Canadian artist and human-rights activist (born 1978)

Naomi Gal (born 1978) is a Canadian artist and human-rights advocate, notable for her hand-drawn portrait sketches and illustrated books honoring Israeli hostages taken during the October 7, 2023, Hamas attacks.

Her work seeks to amplify individual stories and maintain global awareness of hostage crises and antisemitism. Her art has been featured in international exhibitions and media, and she regularly speaks on topics of memory, faith, and activism.

== Personal life ==
Naomi Gal was born in Toronto, Canada , where she currently resides. She is one of nine siblings and a mother to six children. As the granddaughter of four Holocaust survivors, Gal's personal history and commitment to Jewish memory deeply inform her artistic and advocacy work.

== Career and artistic work ==

=== Hostage portraits and illustrated books ===
In February 2024, Gal began creating daily pen and marker sketches of the Israeli hostages and victims. By early June 2025, she had produced over one hundred illustrated books. Her illustrations have garnered public attention at rallies throughout North America and Europe, and were also featured during demonstrations and cultural events, including the Nova Exhibition commemorating the Nova music festival massacre.

=== Exhibitions and public presentations ===
Gal's work has been showcased in international exhibitions such as in Herzliya and Barcelona. Gal's exhibitions are complemented by speaking events hosted at synagogues, Jewish day schools, university Hillels, and cultural institutions, where she presents intimate storytelling paired with her artwork.

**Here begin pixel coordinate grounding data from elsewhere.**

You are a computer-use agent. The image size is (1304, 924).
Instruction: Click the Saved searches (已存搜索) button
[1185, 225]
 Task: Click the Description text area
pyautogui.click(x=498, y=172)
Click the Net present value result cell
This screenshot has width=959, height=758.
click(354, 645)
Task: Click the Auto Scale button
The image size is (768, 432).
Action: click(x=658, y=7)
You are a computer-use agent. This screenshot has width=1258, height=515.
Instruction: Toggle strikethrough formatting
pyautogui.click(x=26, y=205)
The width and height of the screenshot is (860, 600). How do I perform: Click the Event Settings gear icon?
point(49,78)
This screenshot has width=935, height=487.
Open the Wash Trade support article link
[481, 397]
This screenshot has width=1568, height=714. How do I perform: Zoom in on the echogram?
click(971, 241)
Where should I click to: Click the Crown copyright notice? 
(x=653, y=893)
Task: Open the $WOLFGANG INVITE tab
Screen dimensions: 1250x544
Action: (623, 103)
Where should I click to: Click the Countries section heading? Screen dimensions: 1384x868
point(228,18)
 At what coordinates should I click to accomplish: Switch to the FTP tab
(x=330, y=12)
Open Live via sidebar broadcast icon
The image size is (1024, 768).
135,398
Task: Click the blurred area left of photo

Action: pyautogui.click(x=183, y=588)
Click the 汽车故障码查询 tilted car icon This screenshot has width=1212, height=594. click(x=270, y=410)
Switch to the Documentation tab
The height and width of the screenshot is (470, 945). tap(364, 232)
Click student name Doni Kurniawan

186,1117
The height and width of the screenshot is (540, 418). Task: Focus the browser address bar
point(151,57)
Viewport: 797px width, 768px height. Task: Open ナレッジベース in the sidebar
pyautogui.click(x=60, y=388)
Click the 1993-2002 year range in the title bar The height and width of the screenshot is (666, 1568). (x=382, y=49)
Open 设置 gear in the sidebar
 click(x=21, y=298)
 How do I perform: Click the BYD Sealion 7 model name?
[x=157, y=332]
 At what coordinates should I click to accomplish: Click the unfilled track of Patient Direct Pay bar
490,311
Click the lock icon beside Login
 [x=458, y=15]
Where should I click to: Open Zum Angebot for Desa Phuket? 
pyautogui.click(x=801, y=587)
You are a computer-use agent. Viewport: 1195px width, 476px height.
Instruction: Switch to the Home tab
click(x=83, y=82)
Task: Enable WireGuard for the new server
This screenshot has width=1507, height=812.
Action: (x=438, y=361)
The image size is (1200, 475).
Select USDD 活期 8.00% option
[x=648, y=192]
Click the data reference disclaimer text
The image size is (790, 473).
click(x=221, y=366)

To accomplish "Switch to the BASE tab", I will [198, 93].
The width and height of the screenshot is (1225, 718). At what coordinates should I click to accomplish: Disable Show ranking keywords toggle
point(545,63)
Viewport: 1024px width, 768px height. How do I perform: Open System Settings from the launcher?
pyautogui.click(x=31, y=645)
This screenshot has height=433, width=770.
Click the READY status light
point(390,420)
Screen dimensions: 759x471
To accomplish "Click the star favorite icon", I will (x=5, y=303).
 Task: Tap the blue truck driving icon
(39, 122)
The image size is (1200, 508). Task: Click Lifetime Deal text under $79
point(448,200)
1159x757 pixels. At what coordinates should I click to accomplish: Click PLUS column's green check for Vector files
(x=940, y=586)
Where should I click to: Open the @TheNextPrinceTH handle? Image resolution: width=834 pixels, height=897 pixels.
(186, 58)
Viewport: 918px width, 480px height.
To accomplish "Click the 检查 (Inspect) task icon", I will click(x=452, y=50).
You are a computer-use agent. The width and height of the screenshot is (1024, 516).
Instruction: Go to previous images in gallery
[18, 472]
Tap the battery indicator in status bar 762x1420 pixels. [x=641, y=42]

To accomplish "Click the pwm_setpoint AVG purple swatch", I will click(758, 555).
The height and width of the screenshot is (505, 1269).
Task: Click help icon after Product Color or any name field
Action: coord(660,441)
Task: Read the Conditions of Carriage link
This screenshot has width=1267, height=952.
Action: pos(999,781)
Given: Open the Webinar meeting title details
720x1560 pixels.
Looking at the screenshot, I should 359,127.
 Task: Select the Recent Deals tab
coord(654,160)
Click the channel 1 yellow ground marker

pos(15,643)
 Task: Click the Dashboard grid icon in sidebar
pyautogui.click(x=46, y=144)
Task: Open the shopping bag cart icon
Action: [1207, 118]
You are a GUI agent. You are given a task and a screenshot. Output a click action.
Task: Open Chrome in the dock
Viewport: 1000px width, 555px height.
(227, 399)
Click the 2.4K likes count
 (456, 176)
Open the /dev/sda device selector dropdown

In January 2026, Forbes Argentina published a profile on Gal’s work documenting civilians taken hostage during the October 7 attacks. The article described her hand drawn portraits and accompanying written narratives, as well as the presentation of the project in printed formats such as books and small publications. It also noted the international reach of the project through exhibitions and public events in Buenos Aires, and its visibility through social media and press coverage.

In February 2026, The Uruguayan publication El Observador profiled Gal's artistic work and her growing connection to Argentina. The article described how her portrait drawings of Israeli hostages gained attention online and later led to a series of portraits of Argentine president Javier Milei. It also reported that Gal expanded her work in Argentina to include projects related to Argentine culture and an exhibition at the Argentine National Congress during the building's 120th anniversary celebrations.